USAF Prepares to Start F-35 Opeval Tests By DAVE MAJUMDAR : 15 Jul 2011

http://www.defensenews.com/story.php?i= ... =AIR&s=TOP

"Even as the first F-35 Lightning IIs arrive at the training unit at Eglin Air Force Base, Fla., the U.S. Air Force is preparing for operational testing of the aircraft, said the service's deputy chief of staff for operations, plans and requirements.

"There are going to be 422[nd Test and Evaluation Squadron (TES)] guys flying the F-35 at Edwards [AFB, Calif.,] right away," Lt. Gen. Herbert "Hawk" Carlisle said. "As the F-35s are going to Eglin, there's F-35 [operational test pilots]… that are going to Edwards and do Operational Test and Evaluation."

The soon-to-be-activated Edwards detachment will do its initial operational evaluations at the California base, but the remainder of the evaluation will be done by the main body of the 422nd TES at Nellis AFB, Nev. One series of tests is planned for the Block 3C software needed for initial operational capability, as well as the preceding software blocks, Carlisle said.

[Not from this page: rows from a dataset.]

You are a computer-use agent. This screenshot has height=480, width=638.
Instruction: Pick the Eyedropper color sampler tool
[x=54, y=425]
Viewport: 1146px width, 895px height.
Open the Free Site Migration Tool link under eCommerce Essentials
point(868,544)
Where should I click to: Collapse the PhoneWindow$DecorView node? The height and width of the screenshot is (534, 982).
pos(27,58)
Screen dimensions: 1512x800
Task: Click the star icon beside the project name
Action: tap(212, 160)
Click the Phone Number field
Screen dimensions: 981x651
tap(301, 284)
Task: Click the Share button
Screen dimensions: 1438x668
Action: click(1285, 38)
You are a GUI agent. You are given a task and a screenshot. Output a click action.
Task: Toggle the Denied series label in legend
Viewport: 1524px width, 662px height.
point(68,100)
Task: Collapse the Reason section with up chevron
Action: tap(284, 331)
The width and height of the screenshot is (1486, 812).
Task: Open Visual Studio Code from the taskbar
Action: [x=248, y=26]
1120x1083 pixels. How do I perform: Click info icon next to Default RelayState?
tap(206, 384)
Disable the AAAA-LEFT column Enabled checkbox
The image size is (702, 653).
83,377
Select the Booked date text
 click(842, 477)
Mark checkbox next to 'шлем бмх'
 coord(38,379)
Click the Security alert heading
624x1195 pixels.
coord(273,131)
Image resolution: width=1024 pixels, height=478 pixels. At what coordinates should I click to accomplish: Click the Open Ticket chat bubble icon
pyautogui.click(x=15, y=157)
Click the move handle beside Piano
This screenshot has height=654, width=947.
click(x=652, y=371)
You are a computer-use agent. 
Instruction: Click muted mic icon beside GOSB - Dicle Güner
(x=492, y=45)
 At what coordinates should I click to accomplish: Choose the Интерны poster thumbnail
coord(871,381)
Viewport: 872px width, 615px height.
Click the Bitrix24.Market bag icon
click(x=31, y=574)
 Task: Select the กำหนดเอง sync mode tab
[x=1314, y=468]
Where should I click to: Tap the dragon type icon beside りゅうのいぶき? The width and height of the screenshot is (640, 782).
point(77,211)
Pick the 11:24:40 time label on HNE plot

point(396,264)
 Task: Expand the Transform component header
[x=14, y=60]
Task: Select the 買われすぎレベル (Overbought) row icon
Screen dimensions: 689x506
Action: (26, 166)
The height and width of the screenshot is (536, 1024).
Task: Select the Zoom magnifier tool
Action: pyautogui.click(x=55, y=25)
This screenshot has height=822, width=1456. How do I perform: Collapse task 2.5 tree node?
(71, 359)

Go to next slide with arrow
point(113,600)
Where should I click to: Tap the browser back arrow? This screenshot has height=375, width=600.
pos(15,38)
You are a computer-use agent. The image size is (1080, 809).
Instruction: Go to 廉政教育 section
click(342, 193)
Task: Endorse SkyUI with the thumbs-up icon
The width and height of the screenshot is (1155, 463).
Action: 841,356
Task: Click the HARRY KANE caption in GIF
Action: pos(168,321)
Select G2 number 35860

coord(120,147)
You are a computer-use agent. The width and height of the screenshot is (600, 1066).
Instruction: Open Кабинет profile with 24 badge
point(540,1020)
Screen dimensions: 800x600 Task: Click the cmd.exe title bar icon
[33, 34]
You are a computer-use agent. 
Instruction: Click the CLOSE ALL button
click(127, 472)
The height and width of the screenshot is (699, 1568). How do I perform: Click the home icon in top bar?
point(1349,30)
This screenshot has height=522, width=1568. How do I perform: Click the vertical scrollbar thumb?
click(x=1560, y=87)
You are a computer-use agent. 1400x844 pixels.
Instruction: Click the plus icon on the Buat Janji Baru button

The service, along with the F-35 Joint Program Office (JPO), is still working on a Test and Evaluation Master Plan, slated for release in November.

"The JPO is currently estimating Ops Test of Block 2B to commence in early 2015 and complete in early 2016, and the [Operational Test] for Block 3C IOC capabilities to commence in mid-2016 and to end in early 2018," said Air Force spokesman Maj. Chad Steffey.

The service's Air Combat Command has not set a new IOC date for the F-35.

Carlisle said that the F-35 could be a valuable combat asset even with the earlier Block 2B software.

"Block 2B has capability that if the combatant commander needed it, we would deploy it. Would it be IOC? No," he said.

"We in the Air Force designated a set of capabilities to include [Suppression of Enemy Air Defenses], [Destruction of Enemy Air Defenses], air-to-ground and some air-to-air capability that we consider the minimum required for initially operational capable," he said.

He noted that the Air Force has deployed many aircraft that had not yet formally entered service, including the F-15E Strike Eagle, MQ-9 Reaper UAV and the E-8 Joint Surveillance and Target Attack Radar System (JSTARS) surveillance plane.

The F-35 even outpaces its larger twin-engine cousin, the F-22 Raptor, in certain areas, including electronic countermeasures and electronic counter-counter measures. Carlisle also praised the jet's infrared sensors and air-to-ground radar as "phenomenal."

Carlisle said the Raptor retains a huge kinematic advantage - "at 51,000 feet and [Mach] 1.7, it's a pretty hard target to hit" - but said the F-35 can "take out those [integrated air defense] systems and to penetrate using all of its attributes to the point that it can do incredible damage."

Carlisle said the operating cost of the both the F-22 and F-35 are a major concern. But he said that F-22 operating costs would likely decrease over time. The service is learning how to better maintain the jet's stealth coating, and many lessons have been learned that will carry over to the F-35. Further, he said, while the operating costs estimates for the F-35 are high, they are speculative at this point because there is very little real world data to backup those estimates.

In the meantime, the Air Force has started to seriously look at the capabilities it will need in the jet that replaces the F-22 and F-35.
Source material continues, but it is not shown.